By Gerry Andrews, an assistant professor of microbiology at the University of Wyoming (THE NEW YORK TIMES, 10/08/08):
On Wednesday, the United States Justice Department revealed its evidence that Dr. Bruce E. Ivins, on his own, committed the worst act of bioterrorism in the country’s history. This 18-year veteran scientist of the United States Army Medical Research Institute of Infectious Diseases at Fort Detrick in Frederick, Md., is accused of killing five people and sickening 17 others in the fall of 2001. Dr. Ivins died on July 29 of an apparent suicide without a chance to give his side of the story.
After reading the affidavits and listening to the Justice Department briefing, I was both disheartened and perplexed by the lack of physical evidence supporting a conviction.
Dr. Ivins was a friend and colleague of mine for nearly 16 years. We worked together at Fort Detrick. He was a senior scientist, and I was, first, a bench scientist and, from 1999 to 2003, the chief of the bacteriology division.
The Justice Department has presented different types of evidence to support its argument that Dr. Ivins was the person who mailed anthrax to Tom Brokaw, Tom Daschle and others in September and October of 2001. Much of this evidence is outside the realm of science: Dr. Ivins’s alleged fixation with a sorority; strange comments in excerpts from his e-mail messages; a connection to a Greendale school that might or might not explain the fictitious return address on anthrax mailings. I will not address these points beyond noting that they are highly circumstantial.

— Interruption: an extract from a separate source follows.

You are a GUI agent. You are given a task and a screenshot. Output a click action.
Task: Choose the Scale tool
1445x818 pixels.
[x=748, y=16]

As a scientist, however, I feel compelled to comment on what should have been the Federal Bureau of Investigation’s strongest link between Dr. Ivins and the terrible crime — deadly anthrax spores. In the summary of its findings, the F.B.I. states that investigators used four different genetic techniques to match the anthrax-laced attack letters to a unique DNA footprint of a single anthrax spore preparation in one flask that had been in Dr. Ivins’s custody.
Sounds reasonable. Yet the investigators present no details on the scientific methods they used to make this match or how they employed them. That’s a problem, because without such detail it is hard to tell if they specifically ruled out a similar match between the anthrax in the letters and anthrax preparations with the same DNA footprint kept at a number of other labs around the country. The basic methods of genetic analysis are well known. Why not provide enough detail about their procedure to enable other scientists to tell whether they could actually single out Dr. Ivins’s spore preparation as the culprit?
The investigators fail to address another underlying problem with their anthrax match: that Dr. Ivins was an investigator in the case before he was a suspect. After the anthrax attack, Dr. Ivins himself worked directly with the evidence. The F.B.I. asked Dr. Ivins to help them with the forensics in the case by analyzing the contents of suspicious letters. And he did so for years, until the authorities began to suspect that the anthrax spores used in the mailings might have originated from his lab.
Dr. Ivins, for instance, was asked to analyze the anthrax envelope that was sent to Mr. Daschle’s office on Oct. 9, 2001. When his team analyzed the powder, they found it to be a startlingly refined weapons-grade anthrax spore preparation, the likes of which had never been seen before by personnel at Fort Detrick.
It is extremely improbable that this type of preparation could ever have been produced at Fort Detrick, certainly not of the grade and quality found in that envelope.
But even leaving that aside, there are important questions left unanswered. First, isn’t it possible that the manipulation of the contents of the anthrax letters in Dr. Ivins’s laboratory might have contaminated the work environment enough to potentially jeopardize the integrity of subsequent samples taken from the lab? Might that perhaps explain why the anthrax powder used in the attacks was later found to have the same DNA footprint as the other anthrax preparations in Dr. Ivins’s lab? At the very least, wouldn’t this call his guilt into doubt?
It was as if a gun used in a murder was unintentionally returned to the scene of the crime several days after the murder. What are the legal implications of such a possibility? Wouldn’t a court be especially cautious in considering evidence involving a weapon in such circumstances?
This case is apparently closed with Dr. Ivins’s death. But until the F.B.I. discloses its scientific testing methods and data, many questions will remain unanswered.